§ WORK TO BE COMPLETED
Would you retype, word for word, the line with "Become a Customer (733, 2347)" and every line after it through the end of the records below?

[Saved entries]
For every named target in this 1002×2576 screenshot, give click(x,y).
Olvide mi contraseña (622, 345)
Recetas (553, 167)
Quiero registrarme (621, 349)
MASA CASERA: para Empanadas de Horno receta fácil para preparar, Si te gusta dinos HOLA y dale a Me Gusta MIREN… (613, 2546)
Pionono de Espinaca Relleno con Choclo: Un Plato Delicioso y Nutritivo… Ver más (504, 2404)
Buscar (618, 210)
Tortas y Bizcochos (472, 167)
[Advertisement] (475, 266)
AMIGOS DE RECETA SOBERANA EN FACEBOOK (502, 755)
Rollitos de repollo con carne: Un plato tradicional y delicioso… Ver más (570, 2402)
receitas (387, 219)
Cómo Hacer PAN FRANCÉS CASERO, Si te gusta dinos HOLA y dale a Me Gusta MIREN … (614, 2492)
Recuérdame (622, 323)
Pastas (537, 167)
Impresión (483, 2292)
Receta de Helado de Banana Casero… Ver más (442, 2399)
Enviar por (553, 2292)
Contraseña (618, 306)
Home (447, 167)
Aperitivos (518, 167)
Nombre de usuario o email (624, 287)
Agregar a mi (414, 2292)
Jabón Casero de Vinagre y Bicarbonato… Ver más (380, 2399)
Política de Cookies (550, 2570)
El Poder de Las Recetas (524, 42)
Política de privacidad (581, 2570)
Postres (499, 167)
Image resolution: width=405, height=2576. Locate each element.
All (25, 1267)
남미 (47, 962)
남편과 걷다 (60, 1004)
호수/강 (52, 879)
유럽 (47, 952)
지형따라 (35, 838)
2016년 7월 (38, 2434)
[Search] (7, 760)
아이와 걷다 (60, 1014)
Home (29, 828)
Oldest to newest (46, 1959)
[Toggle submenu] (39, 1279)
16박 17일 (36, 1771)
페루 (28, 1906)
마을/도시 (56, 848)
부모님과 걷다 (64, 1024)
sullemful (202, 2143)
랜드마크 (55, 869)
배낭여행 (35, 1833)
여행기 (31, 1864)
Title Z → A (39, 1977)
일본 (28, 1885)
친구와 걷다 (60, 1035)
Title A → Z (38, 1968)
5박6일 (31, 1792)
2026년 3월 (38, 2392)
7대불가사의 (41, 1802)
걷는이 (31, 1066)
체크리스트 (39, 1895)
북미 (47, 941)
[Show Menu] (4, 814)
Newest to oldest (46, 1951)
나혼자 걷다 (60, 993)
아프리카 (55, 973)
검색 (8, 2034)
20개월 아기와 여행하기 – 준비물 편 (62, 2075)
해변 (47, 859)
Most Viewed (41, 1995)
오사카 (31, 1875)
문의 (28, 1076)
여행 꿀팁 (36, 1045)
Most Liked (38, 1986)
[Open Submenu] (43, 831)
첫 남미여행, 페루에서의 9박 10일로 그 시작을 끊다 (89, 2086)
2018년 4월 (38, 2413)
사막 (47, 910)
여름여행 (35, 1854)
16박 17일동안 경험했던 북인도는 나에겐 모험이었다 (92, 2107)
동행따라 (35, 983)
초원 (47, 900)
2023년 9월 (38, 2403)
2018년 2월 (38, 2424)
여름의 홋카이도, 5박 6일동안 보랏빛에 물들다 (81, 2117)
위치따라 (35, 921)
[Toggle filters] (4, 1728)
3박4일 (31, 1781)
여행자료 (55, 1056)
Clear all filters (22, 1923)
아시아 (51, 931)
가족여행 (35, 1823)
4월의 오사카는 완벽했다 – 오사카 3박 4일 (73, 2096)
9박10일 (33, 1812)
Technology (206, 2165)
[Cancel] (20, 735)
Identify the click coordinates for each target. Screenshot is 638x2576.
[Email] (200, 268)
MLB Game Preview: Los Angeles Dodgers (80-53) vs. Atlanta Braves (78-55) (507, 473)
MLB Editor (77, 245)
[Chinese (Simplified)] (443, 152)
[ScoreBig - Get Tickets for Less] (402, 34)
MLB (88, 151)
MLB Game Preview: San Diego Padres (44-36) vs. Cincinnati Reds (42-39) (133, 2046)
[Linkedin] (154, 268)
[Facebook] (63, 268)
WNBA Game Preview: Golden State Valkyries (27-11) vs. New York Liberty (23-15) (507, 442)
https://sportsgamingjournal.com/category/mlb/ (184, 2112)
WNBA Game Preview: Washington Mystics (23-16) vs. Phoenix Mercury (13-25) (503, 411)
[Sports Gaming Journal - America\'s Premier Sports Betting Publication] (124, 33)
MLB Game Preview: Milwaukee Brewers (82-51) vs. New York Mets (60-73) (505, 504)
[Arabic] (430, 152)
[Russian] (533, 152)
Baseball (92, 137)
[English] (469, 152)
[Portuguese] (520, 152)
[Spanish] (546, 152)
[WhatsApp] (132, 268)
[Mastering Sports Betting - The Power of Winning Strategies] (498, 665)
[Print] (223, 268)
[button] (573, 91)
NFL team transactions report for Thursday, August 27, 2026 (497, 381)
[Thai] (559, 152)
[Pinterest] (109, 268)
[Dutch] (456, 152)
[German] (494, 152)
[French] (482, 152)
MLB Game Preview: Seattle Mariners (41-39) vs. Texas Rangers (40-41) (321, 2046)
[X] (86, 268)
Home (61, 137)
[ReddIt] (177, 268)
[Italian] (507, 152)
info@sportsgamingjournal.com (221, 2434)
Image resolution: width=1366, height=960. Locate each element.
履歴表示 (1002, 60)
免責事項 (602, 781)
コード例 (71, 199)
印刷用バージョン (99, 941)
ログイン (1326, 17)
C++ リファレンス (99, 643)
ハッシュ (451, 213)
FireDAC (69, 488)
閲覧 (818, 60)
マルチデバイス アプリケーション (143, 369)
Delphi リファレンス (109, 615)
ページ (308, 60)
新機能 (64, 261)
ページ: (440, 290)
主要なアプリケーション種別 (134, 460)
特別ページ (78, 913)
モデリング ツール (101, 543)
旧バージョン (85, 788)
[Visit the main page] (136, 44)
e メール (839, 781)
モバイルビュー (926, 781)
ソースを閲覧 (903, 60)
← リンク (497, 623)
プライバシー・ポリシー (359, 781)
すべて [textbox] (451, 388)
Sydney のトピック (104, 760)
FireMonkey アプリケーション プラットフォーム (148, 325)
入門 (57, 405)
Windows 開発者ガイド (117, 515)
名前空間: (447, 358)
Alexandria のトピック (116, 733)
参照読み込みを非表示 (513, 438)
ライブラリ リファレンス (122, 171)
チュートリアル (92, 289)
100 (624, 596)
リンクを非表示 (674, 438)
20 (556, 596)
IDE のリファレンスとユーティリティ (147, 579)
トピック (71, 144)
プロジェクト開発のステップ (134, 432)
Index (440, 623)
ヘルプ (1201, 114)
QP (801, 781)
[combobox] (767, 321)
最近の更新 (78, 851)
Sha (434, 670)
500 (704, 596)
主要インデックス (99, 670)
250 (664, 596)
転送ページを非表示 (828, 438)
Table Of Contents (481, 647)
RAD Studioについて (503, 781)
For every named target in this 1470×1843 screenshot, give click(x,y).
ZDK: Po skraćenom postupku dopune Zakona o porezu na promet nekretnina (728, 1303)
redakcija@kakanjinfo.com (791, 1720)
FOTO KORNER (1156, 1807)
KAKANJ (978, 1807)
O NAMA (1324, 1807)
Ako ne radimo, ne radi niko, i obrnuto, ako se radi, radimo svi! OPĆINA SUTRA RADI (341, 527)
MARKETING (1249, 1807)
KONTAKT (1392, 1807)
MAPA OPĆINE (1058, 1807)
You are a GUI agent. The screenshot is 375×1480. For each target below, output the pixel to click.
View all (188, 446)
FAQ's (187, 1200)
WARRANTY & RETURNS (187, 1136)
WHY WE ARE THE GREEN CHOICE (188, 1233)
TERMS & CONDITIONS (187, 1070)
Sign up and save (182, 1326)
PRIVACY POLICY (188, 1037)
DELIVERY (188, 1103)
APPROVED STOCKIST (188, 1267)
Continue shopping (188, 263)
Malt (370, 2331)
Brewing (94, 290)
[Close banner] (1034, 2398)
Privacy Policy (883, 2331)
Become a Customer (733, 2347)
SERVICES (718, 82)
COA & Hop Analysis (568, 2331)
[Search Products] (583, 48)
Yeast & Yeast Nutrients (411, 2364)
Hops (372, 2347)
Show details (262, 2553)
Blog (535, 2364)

§ WRITTEN ANSWER
Become a Customer (733, 2347)
SERVICES (718, 82)
COA & Hop Analysis (568, 2331)
[Search Products] (583, 48)
Yeast & Yeast Nutrients (411, 2364)
Hops (372, 2347)
Show details (262, 2553)
Blog (535, 2364)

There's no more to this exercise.